| Problem description |
Pick up the Seventh Circuit opinion in Heck v. Humphrey after its final sentence and carry it forward.

| Passage to read |
★ ★ ★ ★

Case Name: Roy HECK, Plaintiff-Appellant, v. James HUMPHREY, Dearborn County Prosecutor, Robert Ewbank, Attorney, and Michael Krinoph, Indiana State Police Investigator, Defendants-Appellees
Court: United States Court of Appeals for the Seventh Circuit
Jurisdiction: United States
Decision Date: 1993-07-01
Citations: 997 F.2d 355
Docket Number: No. 89-1323
Parties: Roy HECK, Plaintiff-Appellant, v. James HUMPHREY, Dearborn County Prosecutor, Robert Ewbank, Attorney, and Michael Krinoph, Indiana State Police Investigator, Defendants-Appellees.
Judges: Before CUMMINGS, POSNER, and MANION, Circuit Judges.
Reporter: Federal Reporter 2d Series
Volume: 997
Pages: 355–359

Head Matter:
Roy HECK, Plaintiff-Appellant, v. James HUMPHREY, Dearborn County Prosecutor, Robert Ewbank, Attorney, and Michael Krinoph, Indiana State Police Investigator, Defendants-Appellees.
No. 89-1323.
United States Court of Appeals, Seventh Circuit.
Submitted July 24, 1992.
Resubmitted March 1, 1993 .
Decided July 1, 1993.
Kathleen M. O’Laughlin, Keck, Mahin & Cate, Chicago, IL, for plaintiff-appellant.
David M. Wallman, Deputy Atty. Gen., Office of the Atty. Gen., Federal Litigation, Indianapolis, IN, for defendants-appellees.
Before CUMMINGS, POSNER, and MANION, Circuit Judges.
After appointment of counsel for the appellant, and receipt of supplemental briefs dealing with the issue of equitable tolling.

Opinion:
POSNER, Circuit Judge.
This pro se prisoner civil rights suit charges that the defendants engineered the plaintiffs conviction for murder by, among other wrongful conduct, the destruction of exculpatory evidence. Compensatory and punitive damages were sought. The plaintiff made no effort to exhaust his state remedies against wrongful conviction, however, and this was, as the district court ruled in dismissing the suit, a fatal omission. If, regardless of the relief sought, the plaintiff is challenging the legality of his conviction, so that if he won his case the state would be obliged to release him even if he hadn't sought that relief, the suit is classified as an application for habeas corpus and the plaintiff must exhaust his state remedies, on pain of dismissal if he fails to do so. Viens v. Daniels, 871 F.2d 1328, 1332 (7th Cir.1989); Scruggs v. Moellering, 870 F.2d 376, 379 (7th Cir.1989); Hanson v. Heckel, 791 F.2d 93 (7th Cir.1986) (per curiam). This is such a case, as the plaintiff, while not explicitly requesting that his conviction be vacated, claims that he would not have been convicted had the defendants not violated his constitutional rights. Indeed, if his conviction were proper, this suit would in all likelihood be barred by res judicata.

★ ★ ★ ★

(Source data)
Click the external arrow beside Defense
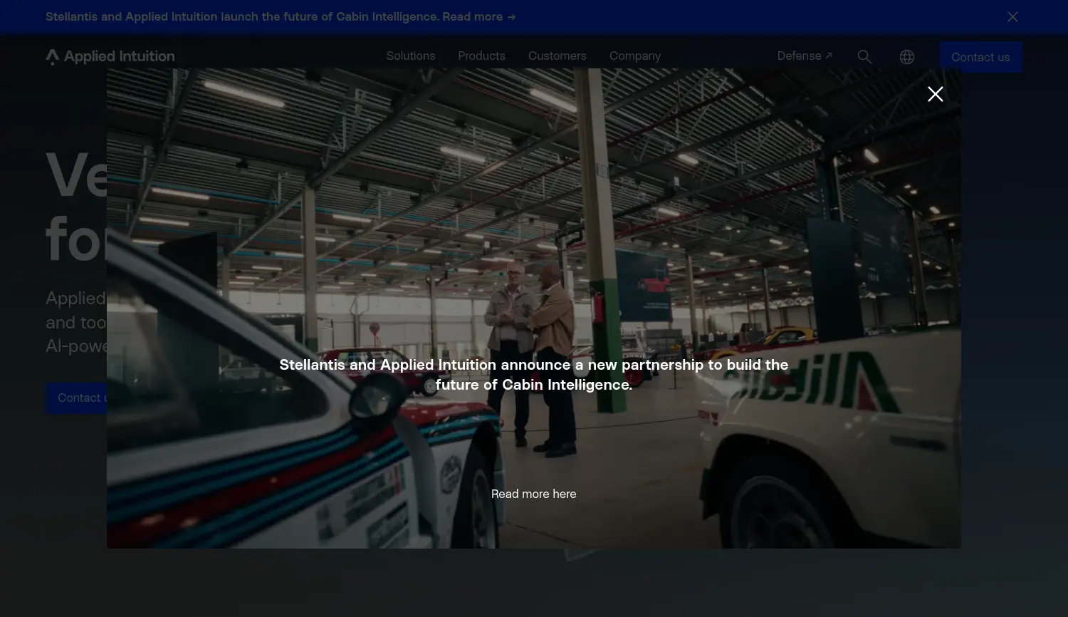This screenshot has width=1068, height=617. 828,56
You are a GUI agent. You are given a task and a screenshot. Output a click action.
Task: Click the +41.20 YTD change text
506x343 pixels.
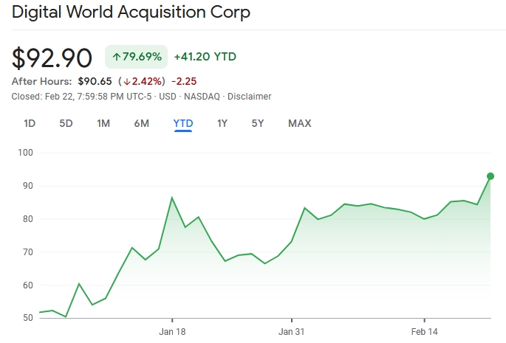205,57
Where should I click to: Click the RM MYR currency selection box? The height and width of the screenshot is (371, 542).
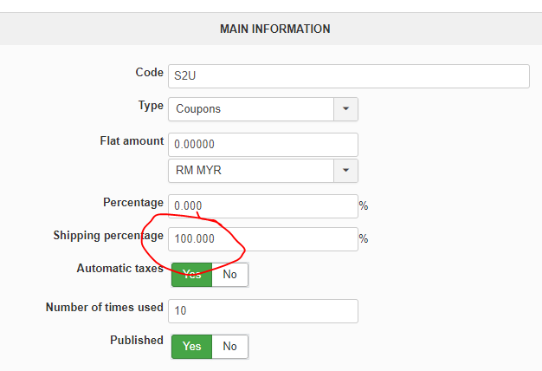(251, 170)
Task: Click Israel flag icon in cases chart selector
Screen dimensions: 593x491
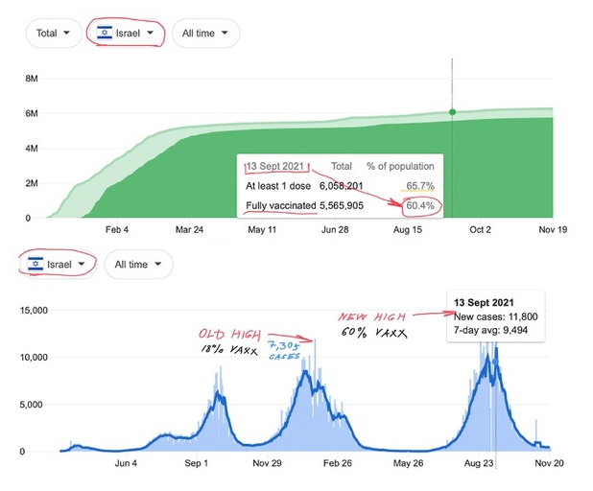Action: (x=37, y=264)
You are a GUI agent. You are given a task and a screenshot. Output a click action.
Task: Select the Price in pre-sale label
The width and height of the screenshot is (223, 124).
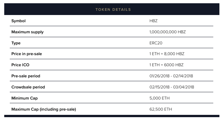coord(27,54)
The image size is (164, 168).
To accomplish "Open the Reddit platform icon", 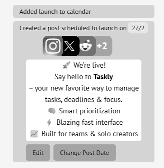I will tap(86, 46).
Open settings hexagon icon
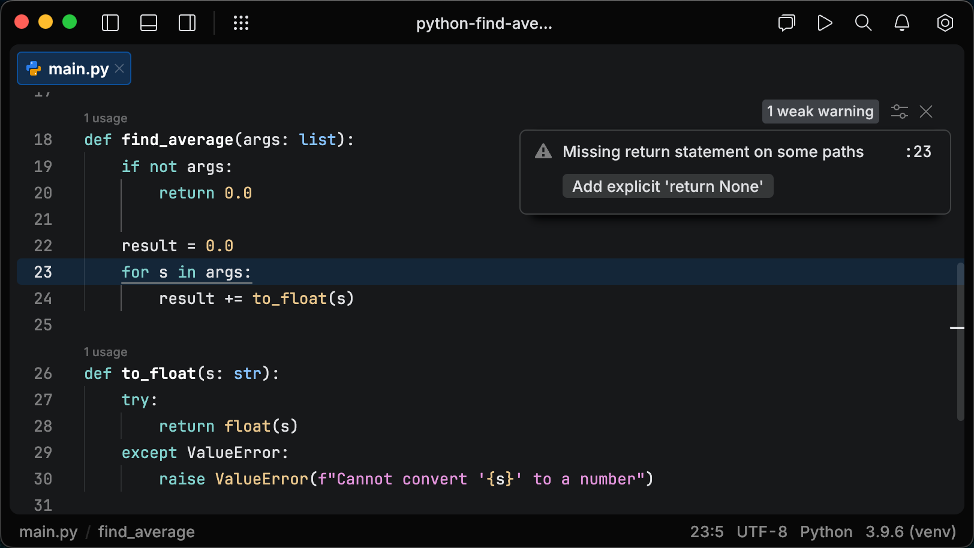 pyautogui.click(x=945, y=23)
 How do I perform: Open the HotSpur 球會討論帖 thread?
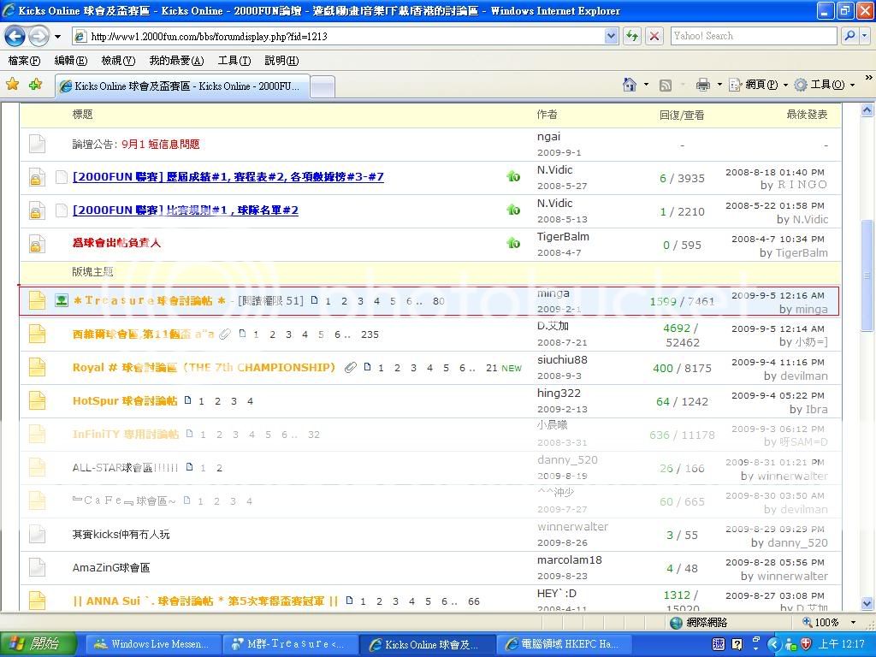coord(125,400)
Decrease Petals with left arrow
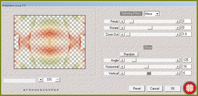This screenshot has height=96, width=198. (x=122, y=21)
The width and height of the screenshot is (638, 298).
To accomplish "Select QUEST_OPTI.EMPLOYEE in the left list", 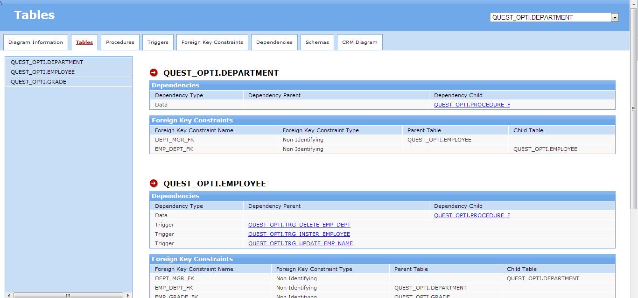I will 42,72.
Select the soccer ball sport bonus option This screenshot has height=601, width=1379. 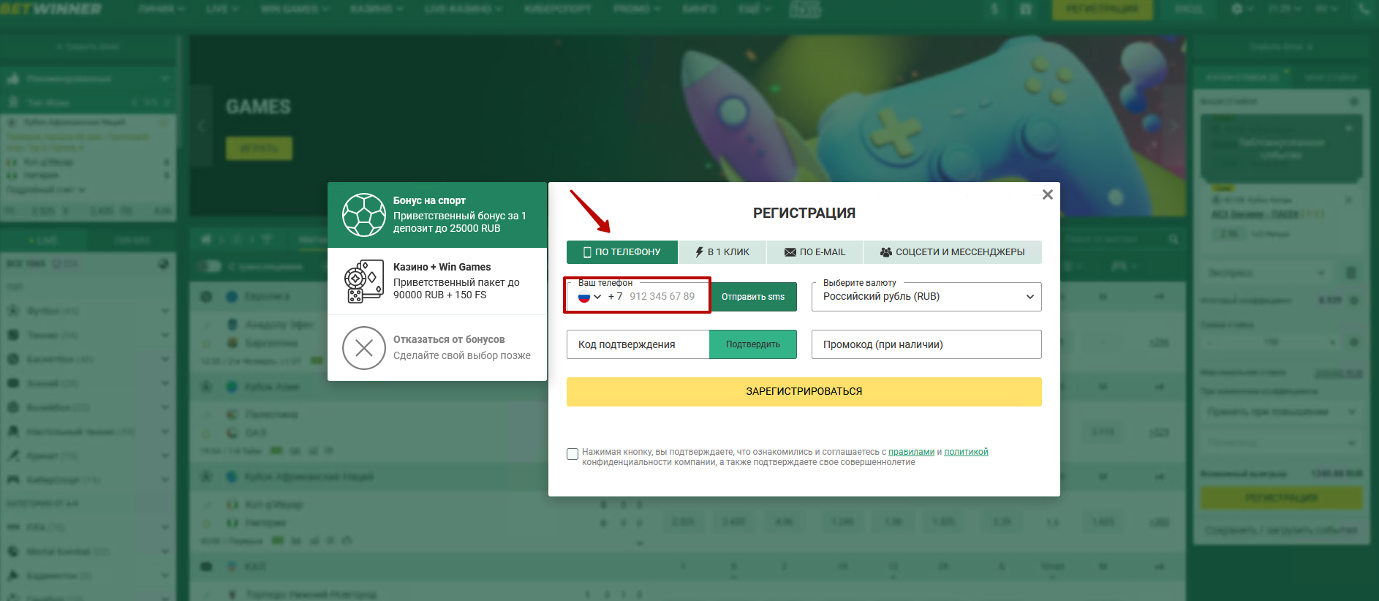363,215
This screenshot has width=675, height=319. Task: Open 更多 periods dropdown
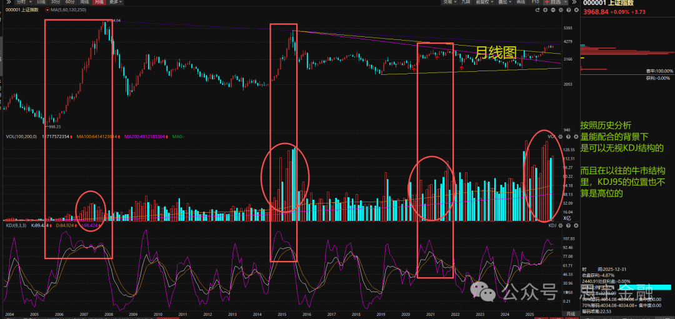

★ ★ ★ ★

| Response below |
The difficult question is whether the suit should have been stayed rather than dismissed lest the plaintiff be prevented by the statute of limitations from refiling it after he exhausts his state remedies. The defendants' alleged misconduct took place in 1987 and the applicable statute of limitations is only two years and is not tolled by a plaintiffs imprisonment. Ind.Code § 34-1-2-2, 34-1-67-1(6); Owens v. Okure, 488 U.S. 235, 109 S.Ct. 573, 102 L.Ed.2d 594 (1989); Bailey v. Faulkner, 765 F.2d 102 (7th Cir.1985). So if we affirm the dismissal of his suit, and Heck should later refile after exhausting his state remedies, he will be met by a defense of statute of limitations (though, as we shall see, other state tolling doctrines may be available to him). In these circumstances several decisions of other circuits hold that the district court should stay rather than dismiss the suit. Jewell v. County of Nassau, 917 F.2d 738 (2d Cir.1990) (per curiam); Young v. Kenny, 907 F.2d 874, 878 (9th Cir.1990); Offet v. Solem, 823 F.2d 1256, 1258 n. 2 (8th Cir.1987); Richardson v. Fleming, 651 F.2d 366, 373 (5th Cir.1981). We respectfully disagree. Such an approach gives inadequate weight to the policy of the statute of limitations, which is to bar stale suits. Should Heck dawdle in exhausting his state remedies, this suit might resume almost a decade after the statute of limitations had expired.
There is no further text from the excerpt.